Plaintiffs’ contention — that the enactment of Local Law 152 violated the one-subject rule by impermissibly lumping into the same law two subjects, smoking traditional cigarettes and smoking e-cigarettes — is based on a fundamental misapprehension of that rule.

The one-subject rule contained in article III, § 15, was first included in the New York Constitution in 1846, “as a result of the success of Aaron Burr in persuading the Legislature to grant him a charter for a water company which had hidden among its provisions a clause enabling him to found a bank” (Burke v Kern, 287 NY 203, 213 [1941], citing Matter of Clinton Ave., 57 App Div 166 [2d Dept 1901], affd 167 NY 624 [1901]). As is described in greater detail in the Second Department decision that the Court of Appeals cited in Burke v Kern, Aaron Burr wanted to form a bank to compete with the Bank of New York, which was owned and controlled by Alexander Hamilton, but the Federalist-controlled legislature would not grant him a charter for a bank. He got around that obstacle by asking the legislature for a charter for the Manhattan Company, a business ostensibly formed to supply desperately needed clean drinking water in New York, and including in his charter proposal an authorization for the company to raise capital of $2,000,000 and a provision allowing any surplus capital to be used “in any way not inconsistent with the laws and Constitution of the United States or of the State of New York” (57 App Div at 169). The charter, in this form, was granted, and Aaron Burr went on to use capital to cause the Manhattan Company to function primarily as a bank. So, what appeared to be an act authorizing a water company actually created what became “one of the strongest banking institutions of the city of New York” (57 App Div at 168-169, citing 1 Jabez D. Hammond, The History of Political Parties in the State of New York 325 [1850]; see also John Kendrick Bangs, A Historic Institution: The Manhattan Company-1799-1899, Harper’s New Monthly Magazine, vol XCVTII at 971-976 [May 1899]).
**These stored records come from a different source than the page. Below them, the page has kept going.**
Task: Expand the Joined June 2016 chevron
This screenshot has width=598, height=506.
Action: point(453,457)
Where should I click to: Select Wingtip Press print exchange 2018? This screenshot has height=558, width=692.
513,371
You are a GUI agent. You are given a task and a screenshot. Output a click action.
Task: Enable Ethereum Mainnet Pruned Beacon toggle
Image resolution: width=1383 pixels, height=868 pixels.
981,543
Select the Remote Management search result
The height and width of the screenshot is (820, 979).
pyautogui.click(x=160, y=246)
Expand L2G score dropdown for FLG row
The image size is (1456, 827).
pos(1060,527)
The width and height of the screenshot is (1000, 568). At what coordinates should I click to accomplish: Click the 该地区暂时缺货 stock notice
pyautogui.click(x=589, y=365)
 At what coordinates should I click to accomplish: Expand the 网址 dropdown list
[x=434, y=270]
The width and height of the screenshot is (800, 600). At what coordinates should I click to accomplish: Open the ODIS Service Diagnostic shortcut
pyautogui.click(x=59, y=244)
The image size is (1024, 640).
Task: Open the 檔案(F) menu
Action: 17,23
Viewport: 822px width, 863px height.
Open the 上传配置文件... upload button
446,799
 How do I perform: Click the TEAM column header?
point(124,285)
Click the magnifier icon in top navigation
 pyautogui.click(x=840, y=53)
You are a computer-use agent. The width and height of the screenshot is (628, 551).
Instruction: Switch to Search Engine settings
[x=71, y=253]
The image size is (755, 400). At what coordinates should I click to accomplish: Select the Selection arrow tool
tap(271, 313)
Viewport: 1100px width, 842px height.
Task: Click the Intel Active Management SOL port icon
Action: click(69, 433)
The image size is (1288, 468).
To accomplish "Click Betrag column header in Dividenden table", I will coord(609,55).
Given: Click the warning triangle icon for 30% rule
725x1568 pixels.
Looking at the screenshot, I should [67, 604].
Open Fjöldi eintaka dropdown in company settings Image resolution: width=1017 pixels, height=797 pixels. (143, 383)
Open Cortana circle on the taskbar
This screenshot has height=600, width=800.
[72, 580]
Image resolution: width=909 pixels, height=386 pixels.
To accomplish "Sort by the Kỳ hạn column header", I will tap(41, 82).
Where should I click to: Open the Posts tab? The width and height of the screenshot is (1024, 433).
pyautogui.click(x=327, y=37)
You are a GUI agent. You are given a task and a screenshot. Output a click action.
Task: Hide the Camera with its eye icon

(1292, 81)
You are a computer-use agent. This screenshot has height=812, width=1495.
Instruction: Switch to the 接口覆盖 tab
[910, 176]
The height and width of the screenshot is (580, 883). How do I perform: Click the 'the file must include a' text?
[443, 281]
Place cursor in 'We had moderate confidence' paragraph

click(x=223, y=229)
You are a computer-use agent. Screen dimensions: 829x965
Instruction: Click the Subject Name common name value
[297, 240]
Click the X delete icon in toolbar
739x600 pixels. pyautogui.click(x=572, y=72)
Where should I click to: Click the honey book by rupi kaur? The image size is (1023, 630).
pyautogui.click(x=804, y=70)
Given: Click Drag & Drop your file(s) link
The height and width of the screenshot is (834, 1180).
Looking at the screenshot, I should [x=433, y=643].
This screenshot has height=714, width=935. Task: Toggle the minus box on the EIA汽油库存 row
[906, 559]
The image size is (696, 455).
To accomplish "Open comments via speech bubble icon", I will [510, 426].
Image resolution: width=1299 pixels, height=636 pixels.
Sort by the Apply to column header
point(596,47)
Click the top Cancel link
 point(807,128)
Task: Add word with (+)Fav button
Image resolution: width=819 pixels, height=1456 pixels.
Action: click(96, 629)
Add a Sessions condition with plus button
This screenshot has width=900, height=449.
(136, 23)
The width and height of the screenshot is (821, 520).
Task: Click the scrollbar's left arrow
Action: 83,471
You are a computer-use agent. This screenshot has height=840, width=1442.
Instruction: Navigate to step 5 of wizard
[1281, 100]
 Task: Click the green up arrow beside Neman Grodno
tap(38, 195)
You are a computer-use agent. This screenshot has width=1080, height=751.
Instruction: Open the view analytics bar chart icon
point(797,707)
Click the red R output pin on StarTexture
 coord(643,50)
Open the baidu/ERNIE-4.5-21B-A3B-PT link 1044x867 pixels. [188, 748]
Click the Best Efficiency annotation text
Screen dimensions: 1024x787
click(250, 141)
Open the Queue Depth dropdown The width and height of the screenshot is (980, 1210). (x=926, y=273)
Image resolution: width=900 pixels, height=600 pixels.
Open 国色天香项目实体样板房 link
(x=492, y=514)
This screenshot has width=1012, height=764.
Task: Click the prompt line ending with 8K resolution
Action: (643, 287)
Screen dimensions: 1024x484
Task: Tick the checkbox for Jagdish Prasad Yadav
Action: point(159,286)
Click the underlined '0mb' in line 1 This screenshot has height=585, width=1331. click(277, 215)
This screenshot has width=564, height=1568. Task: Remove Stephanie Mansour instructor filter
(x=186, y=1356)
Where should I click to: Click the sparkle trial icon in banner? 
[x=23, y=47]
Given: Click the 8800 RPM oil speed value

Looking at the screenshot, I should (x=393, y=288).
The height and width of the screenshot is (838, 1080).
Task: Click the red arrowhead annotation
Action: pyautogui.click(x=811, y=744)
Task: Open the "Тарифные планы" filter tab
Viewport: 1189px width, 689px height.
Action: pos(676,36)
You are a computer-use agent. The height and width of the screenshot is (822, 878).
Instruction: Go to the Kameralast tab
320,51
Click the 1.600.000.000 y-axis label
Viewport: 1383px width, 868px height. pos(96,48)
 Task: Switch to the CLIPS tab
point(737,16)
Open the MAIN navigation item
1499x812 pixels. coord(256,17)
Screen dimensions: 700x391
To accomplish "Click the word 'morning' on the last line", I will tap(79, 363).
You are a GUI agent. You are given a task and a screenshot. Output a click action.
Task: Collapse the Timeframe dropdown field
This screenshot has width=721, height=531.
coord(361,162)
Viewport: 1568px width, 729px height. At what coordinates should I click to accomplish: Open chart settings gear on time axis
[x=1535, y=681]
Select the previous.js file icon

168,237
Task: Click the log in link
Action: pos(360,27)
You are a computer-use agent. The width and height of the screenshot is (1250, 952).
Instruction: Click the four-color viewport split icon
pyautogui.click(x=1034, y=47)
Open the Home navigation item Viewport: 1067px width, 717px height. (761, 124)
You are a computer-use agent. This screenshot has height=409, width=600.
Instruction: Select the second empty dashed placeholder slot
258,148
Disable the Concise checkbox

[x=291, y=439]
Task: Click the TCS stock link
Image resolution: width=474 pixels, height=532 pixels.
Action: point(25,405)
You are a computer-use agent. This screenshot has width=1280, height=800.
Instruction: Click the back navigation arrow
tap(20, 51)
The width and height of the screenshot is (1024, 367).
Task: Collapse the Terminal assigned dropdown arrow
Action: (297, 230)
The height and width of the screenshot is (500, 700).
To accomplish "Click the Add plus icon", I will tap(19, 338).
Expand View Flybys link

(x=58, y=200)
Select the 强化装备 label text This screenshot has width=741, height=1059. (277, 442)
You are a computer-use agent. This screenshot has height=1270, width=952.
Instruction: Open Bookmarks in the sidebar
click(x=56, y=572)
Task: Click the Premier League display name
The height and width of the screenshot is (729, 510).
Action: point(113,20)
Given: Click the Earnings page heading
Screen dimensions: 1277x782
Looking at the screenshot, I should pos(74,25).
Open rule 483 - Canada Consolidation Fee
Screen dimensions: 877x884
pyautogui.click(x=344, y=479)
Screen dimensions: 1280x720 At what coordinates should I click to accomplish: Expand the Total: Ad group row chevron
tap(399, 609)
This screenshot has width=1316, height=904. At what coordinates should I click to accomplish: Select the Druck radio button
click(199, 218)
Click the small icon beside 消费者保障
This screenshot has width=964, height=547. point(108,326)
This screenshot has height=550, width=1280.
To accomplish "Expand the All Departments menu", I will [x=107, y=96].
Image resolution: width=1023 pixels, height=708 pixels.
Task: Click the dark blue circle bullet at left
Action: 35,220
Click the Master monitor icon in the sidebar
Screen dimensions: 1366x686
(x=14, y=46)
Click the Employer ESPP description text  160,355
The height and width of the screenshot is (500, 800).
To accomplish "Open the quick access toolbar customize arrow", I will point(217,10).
The one-subject rule was created as a result. As the Court of Appeals explained in Economic Power & Constr. Co. v City of Buffalo (195 NY 286, 296 [1909]),

“The [one-subject] provision of the Constitution was adopted to check and prevent certain evils of *101 legislation .... Its object was twofold. First, to prevent a combination of measures in local bills and secure their passage by a union of interests commonly known as ‘log-rolling.’ Second, to require an announcement of the subject of every such bill to prevent the fraudulent insertion of provisions upon subjects foreign to that indicated in the title. It was intended that every local subject should stand upon its own merits, and that the title of each bill should indicate the subject of its provisions so that neither legislators nor the public would be misled or deceived” (emphasis omitted).

The problem of legislative “logrolling” as referred to in the above-quoted language is “the uniting of various objects having no necessary or natural connection with each other, in one bill, for the purpose of combining various pecuniary interests in support of the whole, which could not be combined in favor of either by itself” (Conner v Mayor of City of N.Y., 5 NY 285, 293 [1851]).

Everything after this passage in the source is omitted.